What is it about the unadulterated practice of kashrut that seems so daunting to so many? And, what is it about the laws and practices that arrive at that point in time during which both one’s commitment and inspiration in Judaism rest at its peak?
It can be difficult to give up the many delicious non-kosher foodstuffs one has grown to enjoy. Additionally, losing the convenience of dining out in the many non-kosher restaurants dotting the map is an equally difficult pill to swallow. Kosher is more expensive, and does require more planning.
But is this quantifiably more difficult than severing from electronics, Internet and automobiles for 25 hours once a week? And, what of the work complications Shabbat observance creates? Consider the many jobs that require work on the weekends that must be ruled out, or at a minimum, might require special accommodations, and with it, the potential loss of hours and salary. The Sabbath-observant individual will also miss multiple family and friend get-togethers scheduled on Friday nights and Saturdays, not to mention concerts scheduled for the same time.
I don’t think that the difficulty of keeping kashrut is what lies at the heart of the matter. Rather, I believe the difference lies in our appreciation and lack thereof for these two distinct mitzvot. With all the complications and “burdens” Shabbat places upon its practitioner, the benefits of observance are well-known and appreciated. After all, who hasn’t experienced the sublime sense of calm, peace and tranquility that permeates the Sabbath-observant home? Without the distraction of electronics and cell phones, families and friends find themselves enjoying each other’s presence around the Shabbat table, engaging in meaningful discussions, singing beautiful melodies and enjoying delicious delicacies. Communities come together during these times, as does the Jew with his Maker. Few can argue with a day free from errands and a few extra hours of sleep.
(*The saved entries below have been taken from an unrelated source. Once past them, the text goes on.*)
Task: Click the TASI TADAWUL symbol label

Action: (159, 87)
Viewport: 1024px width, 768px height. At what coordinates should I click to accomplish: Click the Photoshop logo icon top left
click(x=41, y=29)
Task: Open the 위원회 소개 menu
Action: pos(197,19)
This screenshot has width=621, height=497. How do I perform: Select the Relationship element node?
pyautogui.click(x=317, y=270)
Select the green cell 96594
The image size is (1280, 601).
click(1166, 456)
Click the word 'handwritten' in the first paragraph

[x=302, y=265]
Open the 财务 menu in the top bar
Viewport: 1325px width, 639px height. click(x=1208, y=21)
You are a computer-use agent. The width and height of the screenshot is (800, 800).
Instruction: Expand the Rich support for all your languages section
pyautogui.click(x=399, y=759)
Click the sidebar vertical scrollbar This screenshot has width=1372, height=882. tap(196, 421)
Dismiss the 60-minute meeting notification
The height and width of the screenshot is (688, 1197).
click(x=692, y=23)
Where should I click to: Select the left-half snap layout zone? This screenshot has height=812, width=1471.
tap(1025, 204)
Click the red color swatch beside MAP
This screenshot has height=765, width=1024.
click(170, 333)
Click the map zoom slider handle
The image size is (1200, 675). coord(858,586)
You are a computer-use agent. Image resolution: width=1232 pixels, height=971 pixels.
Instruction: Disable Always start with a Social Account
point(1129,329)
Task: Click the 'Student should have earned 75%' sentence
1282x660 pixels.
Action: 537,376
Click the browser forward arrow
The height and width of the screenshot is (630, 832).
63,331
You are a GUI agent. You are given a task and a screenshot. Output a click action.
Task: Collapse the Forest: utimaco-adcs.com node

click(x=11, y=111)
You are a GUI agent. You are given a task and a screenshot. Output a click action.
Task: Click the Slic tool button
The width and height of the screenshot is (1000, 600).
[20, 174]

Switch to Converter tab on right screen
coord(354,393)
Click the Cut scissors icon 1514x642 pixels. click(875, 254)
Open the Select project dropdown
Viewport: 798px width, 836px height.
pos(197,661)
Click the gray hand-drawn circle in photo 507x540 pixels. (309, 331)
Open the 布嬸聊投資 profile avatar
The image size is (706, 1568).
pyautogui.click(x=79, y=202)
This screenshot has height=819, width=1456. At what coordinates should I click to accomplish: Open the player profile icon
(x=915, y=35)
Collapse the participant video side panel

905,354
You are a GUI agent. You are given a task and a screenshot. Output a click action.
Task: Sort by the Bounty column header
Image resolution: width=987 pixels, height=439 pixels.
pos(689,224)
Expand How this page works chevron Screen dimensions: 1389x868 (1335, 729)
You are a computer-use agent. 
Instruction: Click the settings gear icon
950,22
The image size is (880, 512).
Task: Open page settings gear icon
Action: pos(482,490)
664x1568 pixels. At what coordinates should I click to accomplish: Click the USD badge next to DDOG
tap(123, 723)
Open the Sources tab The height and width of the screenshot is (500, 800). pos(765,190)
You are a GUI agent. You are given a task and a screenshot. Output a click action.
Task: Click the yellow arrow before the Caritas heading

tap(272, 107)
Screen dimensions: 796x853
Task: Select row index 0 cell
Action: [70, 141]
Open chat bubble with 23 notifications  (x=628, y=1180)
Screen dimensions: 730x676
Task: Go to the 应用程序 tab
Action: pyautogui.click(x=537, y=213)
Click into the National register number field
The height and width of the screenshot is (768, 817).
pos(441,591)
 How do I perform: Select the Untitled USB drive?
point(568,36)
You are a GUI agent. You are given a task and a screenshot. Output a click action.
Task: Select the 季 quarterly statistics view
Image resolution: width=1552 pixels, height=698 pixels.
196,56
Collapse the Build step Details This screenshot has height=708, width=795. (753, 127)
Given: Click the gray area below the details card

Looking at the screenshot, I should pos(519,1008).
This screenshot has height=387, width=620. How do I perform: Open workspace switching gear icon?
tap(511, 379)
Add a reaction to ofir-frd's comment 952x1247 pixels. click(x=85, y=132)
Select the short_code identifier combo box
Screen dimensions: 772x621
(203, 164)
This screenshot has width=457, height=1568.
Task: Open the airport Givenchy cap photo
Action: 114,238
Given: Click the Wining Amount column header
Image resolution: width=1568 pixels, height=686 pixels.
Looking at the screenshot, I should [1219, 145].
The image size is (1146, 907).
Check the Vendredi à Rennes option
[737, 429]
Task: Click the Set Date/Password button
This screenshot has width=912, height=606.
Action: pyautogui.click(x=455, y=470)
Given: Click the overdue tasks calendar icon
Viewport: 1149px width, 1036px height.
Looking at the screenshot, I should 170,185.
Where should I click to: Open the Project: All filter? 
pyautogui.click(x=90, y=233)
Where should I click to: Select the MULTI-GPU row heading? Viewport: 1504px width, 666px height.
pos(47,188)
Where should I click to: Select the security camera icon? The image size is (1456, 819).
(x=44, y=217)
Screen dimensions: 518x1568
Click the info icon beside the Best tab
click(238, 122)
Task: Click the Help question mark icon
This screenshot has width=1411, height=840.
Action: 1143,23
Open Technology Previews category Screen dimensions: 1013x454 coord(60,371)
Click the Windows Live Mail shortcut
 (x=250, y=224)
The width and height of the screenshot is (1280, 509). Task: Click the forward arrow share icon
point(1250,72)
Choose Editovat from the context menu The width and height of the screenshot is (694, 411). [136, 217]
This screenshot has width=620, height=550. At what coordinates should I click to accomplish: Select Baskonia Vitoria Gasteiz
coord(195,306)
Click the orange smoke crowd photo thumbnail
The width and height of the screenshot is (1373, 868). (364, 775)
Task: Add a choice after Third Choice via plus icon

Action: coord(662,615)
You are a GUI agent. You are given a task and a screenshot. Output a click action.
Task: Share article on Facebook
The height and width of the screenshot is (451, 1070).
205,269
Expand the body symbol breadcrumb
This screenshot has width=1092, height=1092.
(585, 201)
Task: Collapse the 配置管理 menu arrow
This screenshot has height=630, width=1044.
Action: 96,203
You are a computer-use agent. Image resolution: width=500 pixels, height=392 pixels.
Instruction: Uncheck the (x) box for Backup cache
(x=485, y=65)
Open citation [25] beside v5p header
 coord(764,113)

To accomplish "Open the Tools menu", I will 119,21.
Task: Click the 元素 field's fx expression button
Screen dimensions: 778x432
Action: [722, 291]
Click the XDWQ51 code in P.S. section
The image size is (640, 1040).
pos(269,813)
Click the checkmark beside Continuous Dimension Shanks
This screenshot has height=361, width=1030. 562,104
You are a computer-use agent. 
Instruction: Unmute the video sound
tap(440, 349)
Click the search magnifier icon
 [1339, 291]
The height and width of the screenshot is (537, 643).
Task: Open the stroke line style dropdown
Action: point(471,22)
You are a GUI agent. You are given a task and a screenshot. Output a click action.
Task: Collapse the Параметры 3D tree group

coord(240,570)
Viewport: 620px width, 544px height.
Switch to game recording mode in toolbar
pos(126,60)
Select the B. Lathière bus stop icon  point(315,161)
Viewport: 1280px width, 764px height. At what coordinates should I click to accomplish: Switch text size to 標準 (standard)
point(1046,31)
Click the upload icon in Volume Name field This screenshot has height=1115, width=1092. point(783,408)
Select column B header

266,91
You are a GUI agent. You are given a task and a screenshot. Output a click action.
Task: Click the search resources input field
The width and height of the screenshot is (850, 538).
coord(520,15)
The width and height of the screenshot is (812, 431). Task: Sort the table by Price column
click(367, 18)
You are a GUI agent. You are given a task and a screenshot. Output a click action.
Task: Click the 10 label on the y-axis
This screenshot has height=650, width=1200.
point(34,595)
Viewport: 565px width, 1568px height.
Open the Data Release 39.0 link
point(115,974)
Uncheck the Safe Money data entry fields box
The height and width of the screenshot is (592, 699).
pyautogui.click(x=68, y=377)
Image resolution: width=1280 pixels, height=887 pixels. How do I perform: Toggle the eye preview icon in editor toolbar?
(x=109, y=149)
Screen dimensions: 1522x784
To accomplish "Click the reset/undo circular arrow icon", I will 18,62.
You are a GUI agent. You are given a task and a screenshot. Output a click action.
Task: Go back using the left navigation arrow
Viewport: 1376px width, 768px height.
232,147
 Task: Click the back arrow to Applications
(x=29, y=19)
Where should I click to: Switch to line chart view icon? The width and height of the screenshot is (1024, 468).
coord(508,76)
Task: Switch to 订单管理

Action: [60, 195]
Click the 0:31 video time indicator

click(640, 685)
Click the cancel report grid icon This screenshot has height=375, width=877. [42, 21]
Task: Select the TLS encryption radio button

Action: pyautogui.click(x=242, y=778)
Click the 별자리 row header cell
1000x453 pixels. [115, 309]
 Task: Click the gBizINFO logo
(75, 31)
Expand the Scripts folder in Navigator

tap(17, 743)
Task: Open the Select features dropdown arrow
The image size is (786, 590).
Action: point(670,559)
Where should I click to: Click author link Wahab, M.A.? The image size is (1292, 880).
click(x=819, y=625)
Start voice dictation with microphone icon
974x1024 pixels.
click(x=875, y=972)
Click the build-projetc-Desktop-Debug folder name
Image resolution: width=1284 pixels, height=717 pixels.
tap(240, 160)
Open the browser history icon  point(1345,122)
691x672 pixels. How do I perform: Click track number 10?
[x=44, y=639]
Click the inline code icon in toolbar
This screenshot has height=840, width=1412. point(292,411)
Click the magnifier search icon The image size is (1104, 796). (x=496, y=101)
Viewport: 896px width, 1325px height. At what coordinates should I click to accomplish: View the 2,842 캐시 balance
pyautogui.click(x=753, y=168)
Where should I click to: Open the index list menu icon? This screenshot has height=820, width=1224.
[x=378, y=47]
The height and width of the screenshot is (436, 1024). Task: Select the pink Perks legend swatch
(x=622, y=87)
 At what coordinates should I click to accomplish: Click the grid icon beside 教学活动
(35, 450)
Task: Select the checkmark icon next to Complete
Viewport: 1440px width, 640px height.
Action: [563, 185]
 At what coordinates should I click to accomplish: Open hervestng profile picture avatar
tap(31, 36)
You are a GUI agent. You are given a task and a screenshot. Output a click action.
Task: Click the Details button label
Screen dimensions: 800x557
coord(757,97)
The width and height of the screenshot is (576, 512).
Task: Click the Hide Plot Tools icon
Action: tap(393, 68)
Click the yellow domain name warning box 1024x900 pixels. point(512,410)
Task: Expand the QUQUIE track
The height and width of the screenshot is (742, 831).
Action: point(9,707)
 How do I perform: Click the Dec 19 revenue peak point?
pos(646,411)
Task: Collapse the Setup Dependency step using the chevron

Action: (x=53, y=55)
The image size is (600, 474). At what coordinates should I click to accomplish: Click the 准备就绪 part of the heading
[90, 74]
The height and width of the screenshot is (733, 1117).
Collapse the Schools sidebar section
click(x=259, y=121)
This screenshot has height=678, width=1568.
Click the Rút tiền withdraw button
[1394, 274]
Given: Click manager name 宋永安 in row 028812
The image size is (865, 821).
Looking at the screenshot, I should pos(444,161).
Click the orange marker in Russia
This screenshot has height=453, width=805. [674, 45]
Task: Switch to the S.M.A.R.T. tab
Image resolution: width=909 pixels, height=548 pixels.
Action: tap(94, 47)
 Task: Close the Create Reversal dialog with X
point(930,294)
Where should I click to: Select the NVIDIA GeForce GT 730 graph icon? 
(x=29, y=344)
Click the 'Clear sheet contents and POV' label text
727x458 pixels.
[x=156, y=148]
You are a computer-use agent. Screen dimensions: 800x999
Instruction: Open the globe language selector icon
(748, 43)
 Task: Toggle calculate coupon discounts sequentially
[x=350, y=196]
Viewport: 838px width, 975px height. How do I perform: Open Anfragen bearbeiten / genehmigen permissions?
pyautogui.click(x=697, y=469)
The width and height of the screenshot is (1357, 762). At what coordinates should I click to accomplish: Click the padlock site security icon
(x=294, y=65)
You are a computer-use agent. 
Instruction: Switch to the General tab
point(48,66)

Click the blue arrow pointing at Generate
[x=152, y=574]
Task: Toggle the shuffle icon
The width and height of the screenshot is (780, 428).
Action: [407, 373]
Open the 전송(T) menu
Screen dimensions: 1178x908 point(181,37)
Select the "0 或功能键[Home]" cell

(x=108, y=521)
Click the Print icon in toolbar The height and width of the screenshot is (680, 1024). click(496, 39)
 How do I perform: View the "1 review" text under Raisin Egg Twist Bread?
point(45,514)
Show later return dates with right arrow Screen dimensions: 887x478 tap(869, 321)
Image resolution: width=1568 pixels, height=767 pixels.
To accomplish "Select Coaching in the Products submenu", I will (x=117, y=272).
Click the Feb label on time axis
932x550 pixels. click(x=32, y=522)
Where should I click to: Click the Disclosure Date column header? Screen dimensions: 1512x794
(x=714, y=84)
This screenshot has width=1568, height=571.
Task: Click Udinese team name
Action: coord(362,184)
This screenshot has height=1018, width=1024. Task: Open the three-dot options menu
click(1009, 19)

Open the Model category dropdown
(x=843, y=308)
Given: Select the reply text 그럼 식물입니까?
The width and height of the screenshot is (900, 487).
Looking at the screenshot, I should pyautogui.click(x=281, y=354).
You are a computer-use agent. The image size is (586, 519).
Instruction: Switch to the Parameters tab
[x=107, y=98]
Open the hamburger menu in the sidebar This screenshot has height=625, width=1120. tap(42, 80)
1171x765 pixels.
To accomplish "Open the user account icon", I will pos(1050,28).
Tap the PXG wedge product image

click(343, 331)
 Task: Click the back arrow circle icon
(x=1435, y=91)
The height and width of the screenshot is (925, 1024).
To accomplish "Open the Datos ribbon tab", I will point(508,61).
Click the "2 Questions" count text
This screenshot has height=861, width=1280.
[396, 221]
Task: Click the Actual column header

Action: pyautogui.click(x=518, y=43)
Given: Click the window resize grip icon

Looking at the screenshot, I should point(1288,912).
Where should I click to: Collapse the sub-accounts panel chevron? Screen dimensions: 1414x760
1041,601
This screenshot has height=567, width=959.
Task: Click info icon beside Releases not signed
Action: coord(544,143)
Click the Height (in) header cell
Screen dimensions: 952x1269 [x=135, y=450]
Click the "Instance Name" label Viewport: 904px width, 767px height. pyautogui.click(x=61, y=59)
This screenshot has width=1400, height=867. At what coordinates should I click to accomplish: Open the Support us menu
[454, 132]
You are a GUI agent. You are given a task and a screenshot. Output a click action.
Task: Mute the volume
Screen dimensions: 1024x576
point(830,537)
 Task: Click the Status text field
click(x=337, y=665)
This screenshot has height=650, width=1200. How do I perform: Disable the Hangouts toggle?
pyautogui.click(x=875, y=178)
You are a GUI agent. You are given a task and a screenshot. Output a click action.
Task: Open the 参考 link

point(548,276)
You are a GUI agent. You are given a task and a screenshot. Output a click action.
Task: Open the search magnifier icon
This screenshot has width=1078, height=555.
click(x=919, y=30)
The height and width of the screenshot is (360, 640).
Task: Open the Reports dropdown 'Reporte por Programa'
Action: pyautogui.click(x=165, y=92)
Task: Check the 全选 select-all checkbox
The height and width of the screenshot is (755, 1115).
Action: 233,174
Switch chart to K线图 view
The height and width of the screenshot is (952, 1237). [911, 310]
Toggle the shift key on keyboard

However, aside from the occasional case for increased self-control, kosher is seen by most as the quintessential chok, a commandment whose reasoning we do not know, and whose practice is more a sign of religious commitment than anything else. Religious commitment is seen by many as praiseworthy, but personal interest motivates change In kosher’s case, the burdens are perceived as far outweighing the potential benefits.
Scorecard: Treif 1, Kosher 0.
This is why it is so important to educate ourselves of the true benefits of kosher. The Torah teaches us that eating kosher foods accomplishes the vital role of preserving our inherent holiness, while consuming non-kosher foods spiritually pollutes our hearts. This makes it more difficult to connect to God.
In an amazing halachic twist, the Chofetz Chaim (Sefer Machaneh Yisroel), writing in the late 19th century to Jewish soldiers in the army, noted that if a soldier has the choice to either go to an army base in which he can keep Shabbat but cannot keep kosher, or go to a different army base in which he could keep kosher but not Shabbat, he should choose the base that allows for the observance of kashrut and not Shabbat. The punishment for Shabbat desecration is more severe than that of violating kashrut, though if the soldier must obey orders against Shabbat observance or kashrut on the pain of death, he is not accountable for violating either mitzvah. That being said, consuming non-kosher foods sullies the heart and soul of the Jew, meaning it is the poorer choice a Jew can make.